In vitro lipoic acid ligase activity. Purified LplA_Ec (positive control) and LplA1_Ct were assayed for activity in the presence or absence of various components as indicated. Purified LplA1_Ct was assayed for activity using a mixture of E. coli apo-PDH/2-OGDH (panel A, left) and recombinant chlamydial BCKDH-E2 (panel B, left) as substrates at 37°C for 1 h. Reactions were analyzed by SDS-PAGE and blotted, and lipoylated proteins were detected using anti-lipoic acid antibody. Purified LplA_Ec served as a positive control and was also tested with apo-PDH/2-OGDH (panel A, right) and chlamydial BCKDH-E2 (panel B, right).

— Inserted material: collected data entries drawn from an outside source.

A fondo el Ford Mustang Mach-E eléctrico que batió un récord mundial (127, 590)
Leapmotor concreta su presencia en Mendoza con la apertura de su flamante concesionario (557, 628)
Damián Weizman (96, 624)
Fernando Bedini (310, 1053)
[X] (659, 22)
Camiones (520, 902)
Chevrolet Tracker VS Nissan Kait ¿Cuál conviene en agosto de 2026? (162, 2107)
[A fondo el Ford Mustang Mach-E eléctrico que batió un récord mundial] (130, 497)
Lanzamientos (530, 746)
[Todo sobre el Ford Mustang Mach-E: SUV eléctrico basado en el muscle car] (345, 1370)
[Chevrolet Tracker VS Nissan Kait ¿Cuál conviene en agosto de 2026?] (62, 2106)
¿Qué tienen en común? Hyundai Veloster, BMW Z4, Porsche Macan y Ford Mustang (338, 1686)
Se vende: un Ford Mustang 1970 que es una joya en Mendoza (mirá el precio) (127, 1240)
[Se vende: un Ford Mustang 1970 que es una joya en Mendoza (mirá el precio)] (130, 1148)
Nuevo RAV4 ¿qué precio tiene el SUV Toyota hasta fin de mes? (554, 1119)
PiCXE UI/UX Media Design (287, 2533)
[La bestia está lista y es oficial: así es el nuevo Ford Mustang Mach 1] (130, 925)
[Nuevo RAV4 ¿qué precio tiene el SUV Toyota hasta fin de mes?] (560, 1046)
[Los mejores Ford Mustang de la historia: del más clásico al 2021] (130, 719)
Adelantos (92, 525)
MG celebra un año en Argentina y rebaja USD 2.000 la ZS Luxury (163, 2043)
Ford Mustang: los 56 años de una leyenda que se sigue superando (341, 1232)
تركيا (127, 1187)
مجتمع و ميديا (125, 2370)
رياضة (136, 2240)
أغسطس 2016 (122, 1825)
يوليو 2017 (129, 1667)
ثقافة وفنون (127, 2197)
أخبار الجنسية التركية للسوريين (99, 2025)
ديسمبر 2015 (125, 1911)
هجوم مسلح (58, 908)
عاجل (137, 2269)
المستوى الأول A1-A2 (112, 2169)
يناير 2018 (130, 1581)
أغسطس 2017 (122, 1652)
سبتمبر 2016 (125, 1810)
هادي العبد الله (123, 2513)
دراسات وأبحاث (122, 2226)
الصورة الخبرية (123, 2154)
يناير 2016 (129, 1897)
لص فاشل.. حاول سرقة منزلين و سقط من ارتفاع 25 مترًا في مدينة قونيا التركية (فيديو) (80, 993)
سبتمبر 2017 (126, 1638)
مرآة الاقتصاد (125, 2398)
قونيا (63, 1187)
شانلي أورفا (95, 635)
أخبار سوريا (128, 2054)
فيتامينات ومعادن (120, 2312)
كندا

Previous reports have described the ability of lipoic acid ligases from Listeria monocytogenes to enable the utilization of lipoylated tripeptides as a source of lipoic acid (24). In order to determine whether the chlamydial ligases could function in a similar manner, we used a lipoylated tripeptide consisting of aspartate-lysine [lipoic acid]-alanine (DK_LipA) as a source for lipoic acid in the in vitro assay. However, LplA1_Ct and LplA2_Ct were not able to utilize DK_LipA to lipoylate the apo-enzyme substrates (data not shown).